“Scenderanno in piazza tutti gli invisibili: precari, operai, rom, immigrati, studenti, gay”.
E’ questa la descrizione più ricorrente della manifestazione che avrà luogo oggi a Roma contro alcuni provvidementi del governo in merito al Welfare. A guidare la protesta i segretari di PRC e PDCI, con altre 120 associazioni e centri sociali.
Singolare la classificazione delle categorie menzionate: INVISIBILI.
Sarebbe opportuno porci alcune domande su questo portentoso potere.
– Una persona è invisibile, perchè non la si vuole vedere o perchè è essa stessa a non mostarsi?
– Una persona invisibile – priva di occhi da comune mortale – può vedere il resto del mondo?
– In tal caso, può passare attraverso la gente oppure deve comunque schivarla?
Sembrano domande da fumetto o da scienziati swiftiani, ma sono questioni men che meno chiuse alla discussione. Andiamo per ordine.
Nel caso delle categorie in protesta, va detto che fanno di tutto per essere viste dagli altri; ce la mettono davvero tutta, bisogna darne loro atto. Pertanto, è molto più plausibile la prima opzione, ovvero, che la gente non voglia vederli. Per quanto riguarda la seconda domanda, la questione si complica lievemente. E’ evidente che chi non è visto è dotato di un poter immenso nel caso possa vedere gli altri. Può continuare a fare la propria vita senza il disturbo degli altri, senza il costante occhio esanimatore del prossimo.
Sono scevri di condizionamenti sociali e questo li rende di fatto invincibili. Il problema nasce quando c’è bisogno del riconoscimento sociale – che altro sono i diritti se non attestati di esistenza di una categoria umana? E così, improvvisamente, queste umanità “altre” vogliono fondersi agli “altri”. Vogliono perdere la loro invisibilità, il loro potere pur di acquisirne uno ancora più portentoso: l’uguaglianza. E la società deve necessariamente accordar loro questi diritti? Se si, perchè?

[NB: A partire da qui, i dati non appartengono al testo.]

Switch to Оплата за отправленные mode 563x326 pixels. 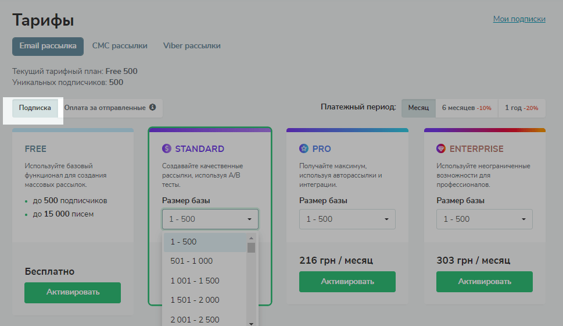click(x=105, y=108)
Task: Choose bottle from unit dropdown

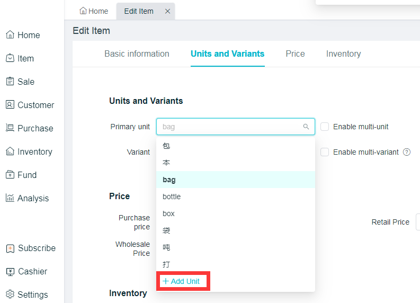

Ci si lamenta tanto del pluralismo della politica italiana, dei troppi partiti; perchè ci si meraviglia allora se la Gente esprima la stessa insofferenza verso il pluralismo dei diritti? E’ un tratto comune delle società occidentali quello di semplificare, sburocratizzare, uniformare e strutturare. Attacchi laterali allo status quo non sono un’offesa semplice – sono un affronto all’ontologia del vivere comune. Ridefinire i confini del recinto sociale destabilizza e crea confusione nella maggior parte delle persone. In fondo, “si è sempre vissuto bene così – perchè cambiare?”.
Con questo non voglio giustificare l’immobilità sociale, ma protestare in piazza è come un monologo all’ennesima potenza, è facile, rumoroso, caciarone e totalmente inutile. Gl’inglesi dicono “A storm in a tea-cup” – una tempesta in una tazza di tè. Tanto casino per nulla. Forse sarebbe meglio – oltre che pretendere diritti – dare il diritto a chi già ce li ha di essere realmente ascoltato.
Ogni tanto ci si ricordi che non è il dialogo a nuocere gravemente alla salute.
ps questo non toglie che apprezzi ogni tanto gesti di sana pazzia monologica. Chi ha gettato colorante nella fontana di trevi è davvero avanti. E con un gran gusto estetico, cazzo. E’ fichissima così.